= Data records =

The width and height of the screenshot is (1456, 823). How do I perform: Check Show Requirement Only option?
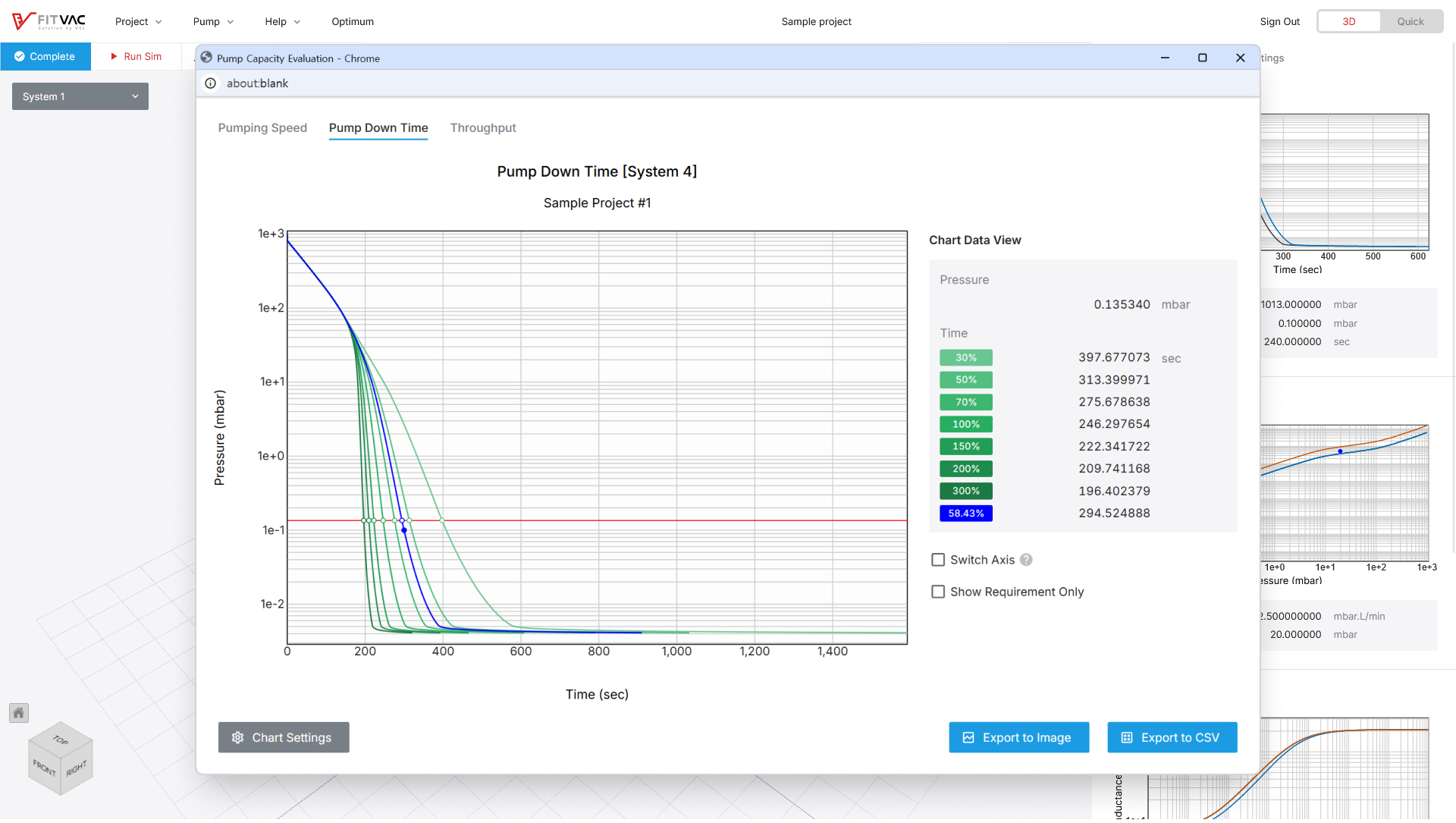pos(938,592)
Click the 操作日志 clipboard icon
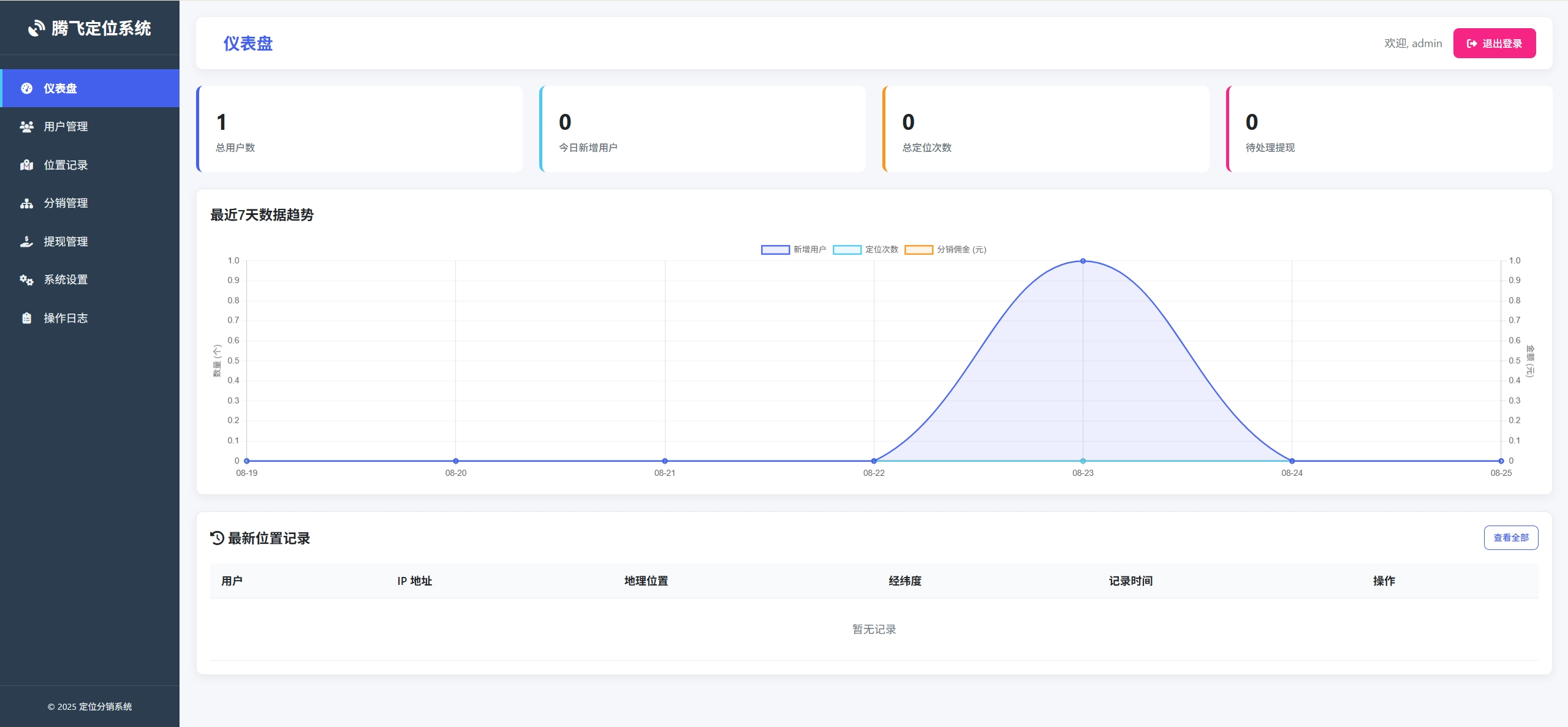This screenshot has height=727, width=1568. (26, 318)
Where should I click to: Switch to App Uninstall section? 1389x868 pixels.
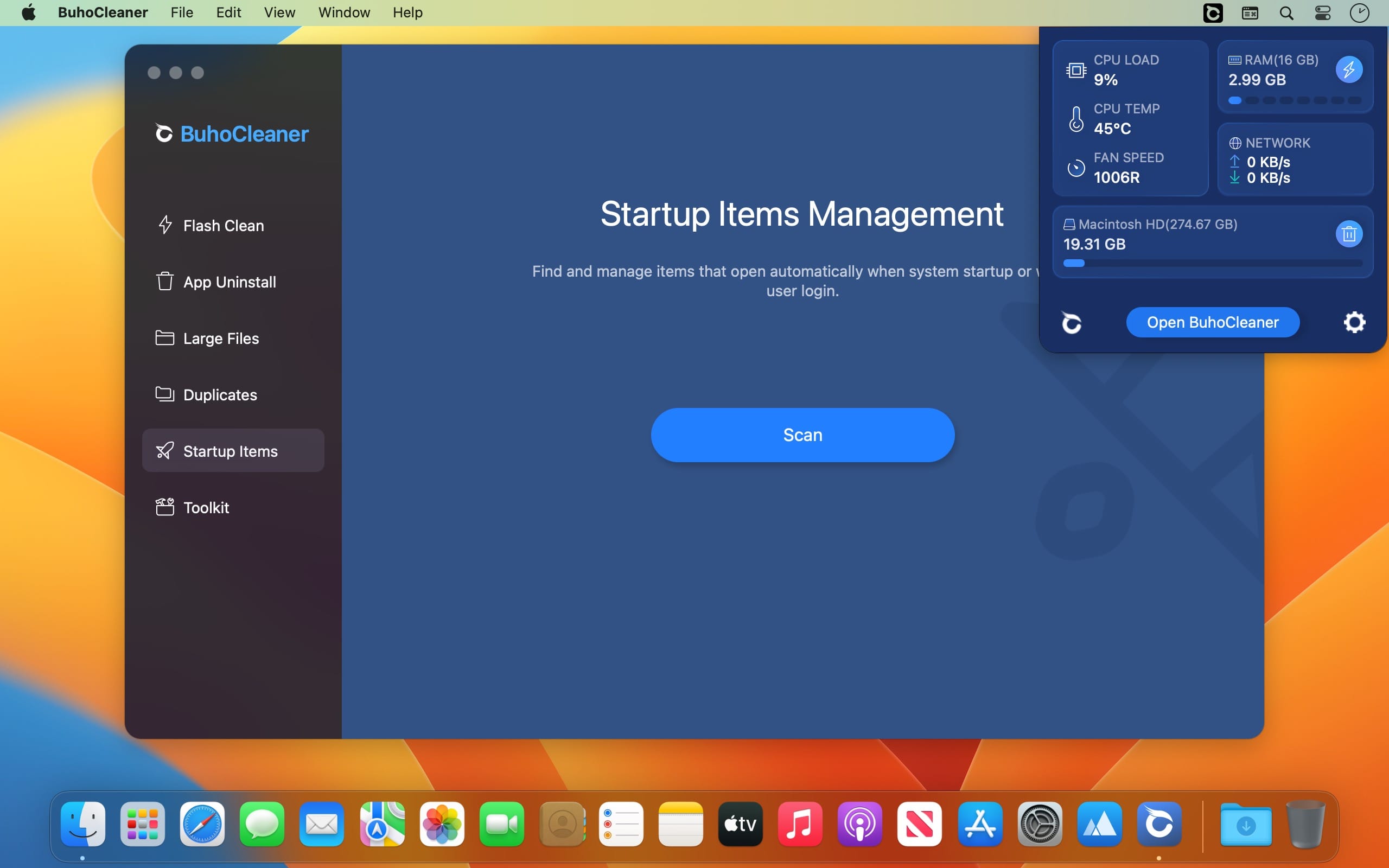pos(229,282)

= What to produce =
Set the listing down exactly, without its pictures.

= Exercise solution =
The width and height of the screenshot is (1456, 823). How do I perform: Check Show Requirement Only option?
pos(938,592)
Click the 操作日志 clipboard icon
This screenshot has height=727, width=1568. (26, 318)
Where should I click to: Switch to App Uninstall section? 1389x868 pixels.
pos(229,282)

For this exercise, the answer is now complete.